Hands-on learning, with frequent and supervised practice, helps a nurse to handle postpartum hemorrhage.
Musanze, Rwanda — As Euphrasie Banyangiriki holds her healthy newborn daughter in her arms, her gratitude bubbles up into a melody. With a harrowing delivery behind her, Euphrasie sings softly to baby Irakoze as she lays in the bed at the Rwaza Health Center maternity room.
This 27-year-old mother of three recently lay bleeding and unconscious in the health facility where she had given birth.
“I couldn’t hear anything, and I couldn’t even recognize where I was,” says Euphrasie, recalling her terror just before blacking out from severe bleeding after birth (postpartum hemorrhage).
Someone called out for help, and an attendant summoned nurse Francoise Murekatete.
Francoise had been trained about 9 months earlier by nurse-mentor Delphine Uwineza on how to manage emergency situations and complications that arise during birth as part of basic emergency obstetrical and newborn care. Around the same time Euphrasie learned she was pregnant, Francoise learned about managing postpartum hemorrhage. This unique training approach—using a low-dose, high frequency (LDHF) methodology that features supervised and repeated skills practice at the health providers own workplace—is proven to increase retention of skills and knowledge over traditional training.

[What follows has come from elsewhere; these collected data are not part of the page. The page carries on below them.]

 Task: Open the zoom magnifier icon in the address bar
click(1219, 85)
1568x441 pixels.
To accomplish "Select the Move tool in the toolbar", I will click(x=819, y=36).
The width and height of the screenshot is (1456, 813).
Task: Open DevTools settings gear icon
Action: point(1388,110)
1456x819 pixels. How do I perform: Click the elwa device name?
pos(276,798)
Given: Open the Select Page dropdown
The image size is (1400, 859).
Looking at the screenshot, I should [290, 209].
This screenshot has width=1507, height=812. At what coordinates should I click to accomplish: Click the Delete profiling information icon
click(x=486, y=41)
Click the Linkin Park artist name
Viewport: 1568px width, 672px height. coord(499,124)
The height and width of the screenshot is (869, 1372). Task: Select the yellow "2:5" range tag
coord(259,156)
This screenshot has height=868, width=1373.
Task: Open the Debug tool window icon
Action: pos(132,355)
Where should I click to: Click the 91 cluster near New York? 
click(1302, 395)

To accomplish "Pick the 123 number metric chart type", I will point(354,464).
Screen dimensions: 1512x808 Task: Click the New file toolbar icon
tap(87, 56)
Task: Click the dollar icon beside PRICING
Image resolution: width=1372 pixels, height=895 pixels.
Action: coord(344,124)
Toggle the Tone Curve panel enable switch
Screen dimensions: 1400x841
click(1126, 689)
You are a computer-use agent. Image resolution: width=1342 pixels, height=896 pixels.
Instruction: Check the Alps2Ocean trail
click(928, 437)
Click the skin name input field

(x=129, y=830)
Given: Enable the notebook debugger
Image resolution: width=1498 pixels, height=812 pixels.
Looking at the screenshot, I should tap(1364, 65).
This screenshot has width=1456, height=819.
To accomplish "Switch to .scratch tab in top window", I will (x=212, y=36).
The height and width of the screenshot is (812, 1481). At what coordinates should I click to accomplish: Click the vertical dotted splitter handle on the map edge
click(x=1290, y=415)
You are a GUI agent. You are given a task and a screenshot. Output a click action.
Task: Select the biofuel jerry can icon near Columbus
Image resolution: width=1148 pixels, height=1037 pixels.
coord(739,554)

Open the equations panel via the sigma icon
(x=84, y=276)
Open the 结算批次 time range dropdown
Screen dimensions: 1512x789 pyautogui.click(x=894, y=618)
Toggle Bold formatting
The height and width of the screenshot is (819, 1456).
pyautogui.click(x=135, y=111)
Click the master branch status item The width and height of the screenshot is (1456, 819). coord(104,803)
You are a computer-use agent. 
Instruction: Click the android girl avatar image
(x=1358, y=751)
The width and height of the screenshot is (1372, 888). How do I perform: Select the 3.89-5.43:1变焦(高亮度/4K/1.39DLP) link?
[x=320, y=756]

With support from the U.S. Agency for International Development’s flagship Maternal and Child Survival Program (MCSP), the government of Rwanda has made a priority of expanding access to quality reproductive health services by increasing the competency and confidence of nurses and midwives—those providers who deliver the bulk of health care here to pregnant women, mothers and children. MCSP worked in partnership with the Ministry of Health to roll out the LDHF approach for postpartum hemorrhage in 172 facilities. This approach was studied and is used in Ghana and Uganda where it led to a large reduction in postpartum hemorrhage, newborn deaths and stillbirths in health facilities where the training took place.
Delphine was one of more than 100 Rwandan mentors trained to take the LDHF approach into health facilities throughout the country, ultimately improving patient care in maternity wards like the one where Euphrasie went to have her third baby.
Francoise had learned about postpartum management, in theory, while at nursing school. But there, in the classroom, she never had the opportunity to practice the necessary skills to solve complex problems that arise during childbirth. That’s why she has no doubt that the lessons learned more recently from Delphine—lessons practiced regularly under her mentor’s capable supervision—enabled her to save Euphrasie’s life.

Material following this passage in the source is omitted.